To do an effective parody comic, one needs the following skills: 1) the artistic skill to portray/imitate your targets recognizably 2) the ability to generate consistently fresh takes on a wide variety of targets 3) the wit to produce an extra-high volume of jokes 4) the sense to know when to quit. The Star Wars issue (#2) is a pretty good example of all of these. I personally could make fun of Episode II the whole live-long day, but Edelglass has the sense to move on before you can start to get sick of the subject. Not before he’s gotten in some pretty potent stabs, of course (“Dear George: Please Insert Natalie in Post”), and there’s a bonus rant in the back of the comic that pretty much summarizes my attitude. But in the same issue he also manages to hit up Star Trek: TMP, Minority Report, Road to Perdition, and even Austin Powers for laughs. The humor is vastly improved by the strong likenesses of the characters, an aspect of the book that continues to improve through Issue #3, where you can see what it would look like if the entire rogues’ gallery of the Bond series got together at a bar. I admit I’m a sucker for this sort of thing (it kills me when Frank Cho imitates fellow strip artists, for example), but with this effect I think anyone could get a chuckle out of the robot roundup in issue #3, with a lineup of precisely rendered robot characters from Bender to the Terminator to Data (“How is it that I am the most sophisticated android ever built, and yet I am unable to form contractions?”).

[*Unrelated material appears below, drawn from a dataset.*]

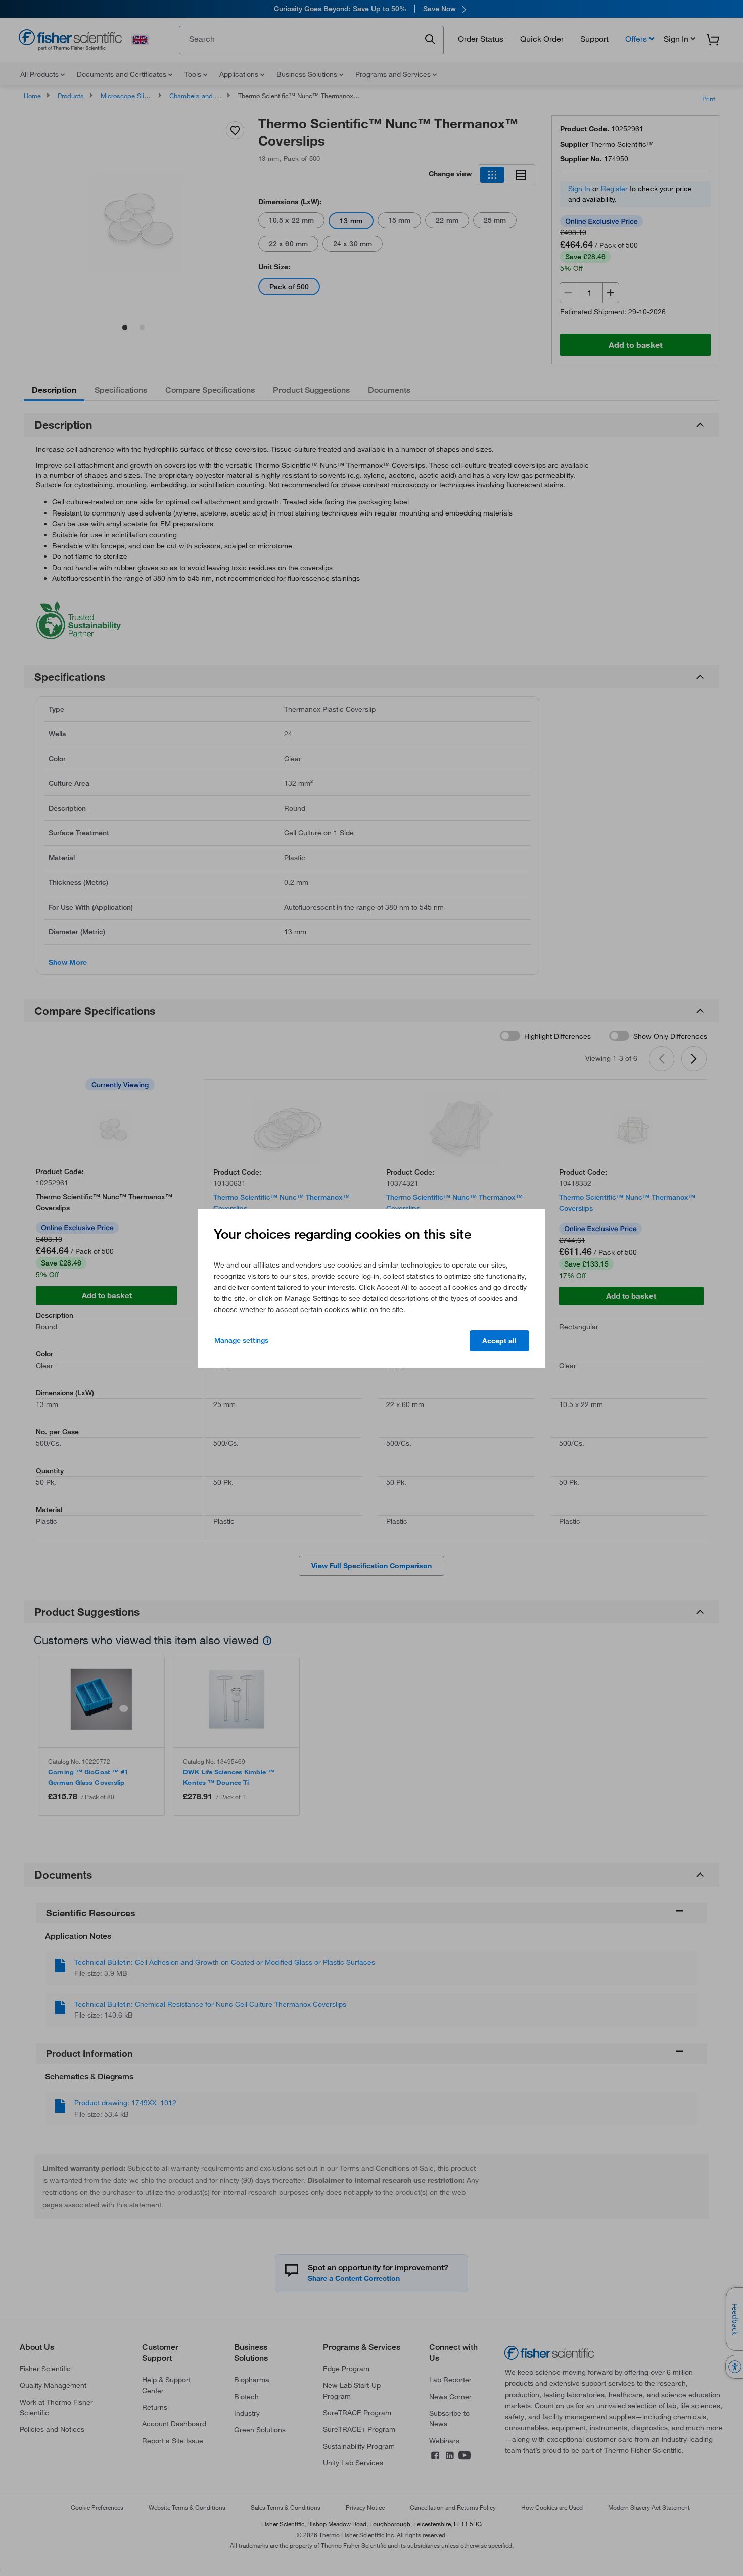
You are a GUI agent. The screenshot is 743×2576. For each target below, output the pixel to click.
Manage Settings (241, 1340)
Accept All (499, 1340)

I think this guy’s got a real future in comics. Whether he continues with the movie parodies or moves on to other ideas, he’s got a nice flow, a confident style, visual flair, and great comedic timing. It seems he’s learned the right lessons from creators like Brian Michael Bendis as to the pacing of dialogue. He’s clearly put a lot of work into these comics, from the covers down to the little typy stuff and I hope it pays off for him. I’ll tell you this much: this comic is tailor-made for AICN TalkBackers, with all the little geeky details and inside jokes we come to this site looking for.